→ Ejercicios propuestos
1. Traduce al inglés esta oración del texto propuesto: «Otros ángeles diferentes, que han conseguido el traslado a las oficinas centrales (los becarios del Paraíso) se ocupan de montar todas las escenas que llegan sin parar.»
2. Reescribe el fragmento del texto propuesto desde «jueves, mayo 08, 2008» hasta «llegan sin parar.» y cambia «satélite» por «fibra óptica».

→ Texto propuesto
%%

Parecen animales hambrientos, piensa.

jueves, mayo 08, 2008

Videocámaras

Decían en tiempos más piadosos que Dios lo sabía todo y además todo el tiempo, así que estoy seguro de que en la jerarquía de los ángeles (Serafines, Querubines y Tronos en el Primer Coro; Dominaciones, Virtudes y Potestades en el Segundo Coro; Principados, Arcángeles y Ángeles en el Tercer Coro), hay una gran cantidad de especialistas en vídeo y audio.
Nuestros ángeles de la guarda, que están siempre a nuestro alrededor, nos graban sin descanso con sus ojos (las Videocámaras de Dios) y envían la información al Cielo a través del canal de satélite correspondiente (ancho de banda infinito). Otros ángeles diferentes, que han conseguido el traslado a las oficinas centrales (los becarios del Paraíso) se ocupan de montar todas las escenas que llegan sin parar.

%%

→ Datos registrados
%%

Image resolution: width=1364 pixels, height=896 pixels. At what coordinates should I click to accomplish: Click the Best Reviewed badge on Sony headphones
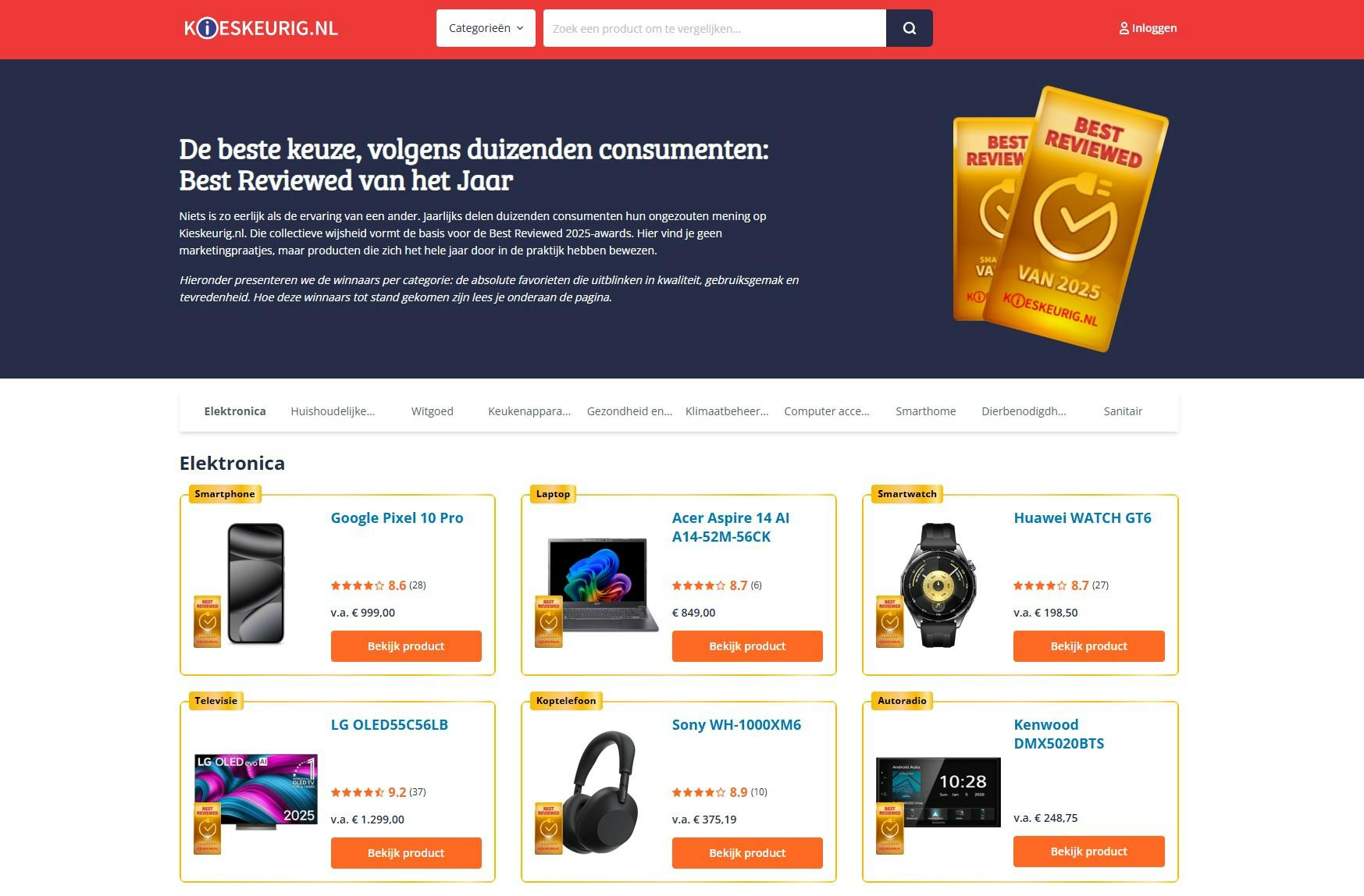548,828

%%

→ Soluciones
1. Other, different angels, who have managed to get transferred to the head office (the interns of Paradise), are in charge of editing all the scenes that arrive nonstop.

2.
jueves, mayo 08, 2008

Videocámaras

Decían en tiempos más piadosos que Dios lo sabía todo y además todo el tiempo, así que estoy seguro de que en la jerarquía de los ángeles (Serafines, Querubines y Tronos en el Primer Coro; Dominaciones, Virtudes y Potestades en el Segundo Coro; Principados, Arcángeles y Ángeles en el Tercer Coro), hay una gran cantidad de especialistas en vídeo y audio.
Nuestros ángeles de la guarda, que están siempre a nuestro alrededor, nos graban sin descanso con sus ojos (las Videocámaras de Dios) y envían la información al Cielo a través del canal de fibra óptica correspondiente (ancho de banda infinito). Otros ángeles diferentes, que han conseguido el traslado a las oficinas centrales (los becarios del Paraíso) se ocupan de montar todas las escenas que llegan sin parar.